In these many weeks of sheltering in place, with movie-going and -viewing being a matter of streaming in place, I’ve found that while “the movies” in general matter a good deal less to me, the films that do matter to me—be they classics or recent releases—seem to matter a great deal more. The heightened intensities of the historical moment pretty much guarantee that with movies, as with so much else, what we see or what we think we see is getting refocused, sharpened, even reshaped.
One evening early in the lockdown, for example, I was having trouble finding a film I wanted to watch right then, even though I had a wealth of options—DVD, streaming, cable TV—right in front of me. Eventually, I made a snap decision to watch an old favorite, Budd Boetticher’s Seven Men From Now, on one of the Western channels. It’s a film I’ve seen many times and always liked, but this time it somehow seemed better than ever: thoroughly engaging and charged, somewhat surprisingly, with a timeless immediacy.
What surprised me most, at least at first, was that this finely wrought 1956 Western in a distinctly classical mode should somehow also feel so aptly contemporary. Part of what I was feeling, I think, was a matter of a fresh encounter with the kind of artistry that is both timely and timeless—an escape into another world perhaps, but also a place in which compelling dramas of defining human experience beckon to us. The multiple crises of our moment are not in any direct way the subject of this film, but I think those crises had me more primed, more receptive than usual, for what is most urgent and valuable in that film’s characters and drama.
Since then, I’ve felt similar tremors and recognitions with a number of contemporary films, some in retrospect and some on first look (and all available via on demand or at least one of streaming services—Amazon Prime, Apple TV, YouTube or Google Play).
Jim Jarmusch’s semi-allegorical zombie movie, The Dead Don’t Die, is among other things a grim-humored take on moral and social paralysis in everyday American life. The belated and plainly futile heroism of its protagonists, two small-town policemen played by Bill Murray and Adam Driver, comes across as an act of resistance that is doomed but still absolutely necessary.
Jojo Rabbit, Taika Waitiiti’s queasily comical satire on Nazism, posits a young boy in World War II Germany whose mind is infiltrated by a cartoonish semblance of Adolph Hitler. The film’s humor and satire are both convoluted and simplistic, but its little gallery of characters plagued by mindsets that keep them from recognizing basic realities and elemental truths is something that resonates with current events in America as much as with World War II Europe.
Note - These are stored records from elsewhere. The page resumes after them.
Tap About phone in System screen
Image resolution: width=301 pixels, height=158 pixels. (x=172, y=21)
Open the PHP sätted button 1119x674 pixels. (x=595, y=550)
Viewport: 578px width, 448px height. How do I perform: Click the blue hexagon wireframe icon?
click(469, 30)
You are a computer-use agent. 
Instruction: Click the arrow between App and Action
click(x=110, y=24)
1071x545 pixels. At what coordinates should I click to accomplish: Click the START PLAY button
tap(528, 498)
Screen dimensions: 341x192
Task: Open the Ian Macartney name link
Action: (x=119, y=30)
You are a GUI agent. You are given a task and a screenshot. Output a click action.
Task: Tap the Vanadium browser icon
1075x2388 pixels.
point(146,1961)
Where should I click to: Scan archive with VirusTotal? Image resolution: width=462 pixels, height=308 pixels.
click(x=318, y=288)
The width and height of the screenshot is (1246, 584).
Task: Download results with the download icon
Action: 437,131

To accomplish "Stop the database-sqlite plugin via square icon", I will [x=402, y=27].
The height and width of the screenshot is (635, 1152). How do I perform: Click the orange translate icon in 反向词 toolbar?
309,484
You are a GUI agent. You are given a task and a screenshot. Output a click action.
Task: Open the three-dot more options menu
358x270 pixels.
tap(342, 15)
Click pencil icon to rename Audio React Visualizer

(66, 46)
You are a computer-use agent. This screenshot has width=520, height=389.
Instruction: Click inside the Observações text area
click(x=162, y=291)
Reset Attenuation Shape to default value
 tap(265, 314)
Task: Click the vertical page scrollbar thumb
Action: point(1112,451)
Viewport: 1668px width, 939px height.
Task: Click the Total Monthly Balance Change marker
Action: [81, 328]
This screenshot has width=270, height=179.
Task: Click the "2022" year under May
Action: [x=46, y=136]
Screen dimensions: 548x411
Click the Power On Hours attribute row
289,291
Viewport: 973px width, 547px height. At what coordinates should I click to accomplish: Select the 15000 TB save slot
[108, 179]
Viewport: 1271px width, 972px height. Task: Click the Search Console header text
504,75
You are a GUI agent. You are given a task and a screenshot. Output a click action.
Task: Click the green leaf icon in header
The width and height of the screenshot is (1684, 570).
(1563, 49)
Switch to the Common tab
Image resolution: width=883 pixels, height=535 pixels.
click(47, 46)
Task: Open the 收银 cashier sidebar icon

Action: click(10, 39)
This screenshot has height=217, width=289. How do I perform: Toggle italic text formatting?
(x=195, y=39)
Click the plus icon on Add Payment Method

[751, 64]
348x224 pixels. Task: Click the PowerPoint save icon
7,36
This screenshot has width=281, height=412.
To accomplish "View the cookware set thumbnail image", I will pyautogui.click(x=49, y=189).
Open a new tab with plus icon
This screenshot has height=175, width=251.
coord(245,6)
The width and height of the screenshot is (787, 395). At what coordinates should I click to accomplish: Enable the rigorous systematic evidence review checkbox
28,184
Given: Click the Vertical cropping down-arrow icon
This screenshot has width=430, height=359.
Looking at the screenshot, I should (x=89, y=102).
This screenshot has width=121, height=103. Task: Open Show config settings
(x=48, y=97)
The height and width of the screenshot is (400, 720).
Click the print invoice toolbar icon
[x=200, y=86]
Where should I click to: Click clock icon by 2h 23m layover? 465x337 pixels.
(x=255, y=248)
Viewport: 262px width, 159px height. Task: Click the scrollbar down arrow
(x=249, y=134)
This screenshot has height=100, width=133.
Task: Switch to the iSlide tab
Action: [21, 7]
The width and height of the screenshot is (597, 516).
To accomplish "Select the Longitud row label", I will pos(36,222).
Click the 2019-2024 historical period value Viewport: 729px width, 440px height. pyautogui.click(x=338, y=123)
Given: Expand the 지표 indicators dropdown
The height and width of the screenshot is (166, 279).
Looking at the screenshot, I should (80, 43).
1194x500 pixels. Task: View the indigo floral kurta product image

Bruno Dumont’s Coincoin and the Extra-Humans, from France, mixes sci-fi spoof, social satire and absurdist farce on a provincial scale that also feels global. The “extra-humans” are aliens from outer space landing in rural northeastern France, an area that’s feeling anxious over the influx of aliens of an earthly sort—African refugees, that is. The film plays several variations on the idea of “extra-humans”: as excessive and unwanted numbers of people, as aliens who are more fully human than some of the region’s leading residents, but also as humans (including the youthful title character) who’ve freed themselves of the diminished humanity that marks the conduct of so many of their neighbors.
All three of these films are barbed entertainments that richly evoke major dilemmas and crises of the times we’re living in, but without seeming to address such matters in any direct way. Each has its own particular mixture of rambunctious storytelling and twisted fun, and each has its own offbeat variations on heroism. On account of being so nakedly exemplary, the young Jojo might be the least interesting one in the bunch. By contrast, Jarmusch’s small-town policemen seem rather like kinfolk to us all, both haunted and haunting. Perhaps honors in this case should go to the two key figures in Dumont’s farcical epic—the eponymous barnyard boy wonder and the displaced urban police detective whose discombobulated body language and chaotic speech patterns have the long-range effect of making him seem much more deeply human than any of the aggressively “normal” people in the surrounding community.
For now, however, I’ll leave the final word to the climactic exchange between Jarmusch’s small-town policemen. Officer Peterson (Driver) [repeatedly]: “This is all going to end badly.” Chief Robertson (Murray): “So what will we do?” Peterson: “We’ll give it our best shot.”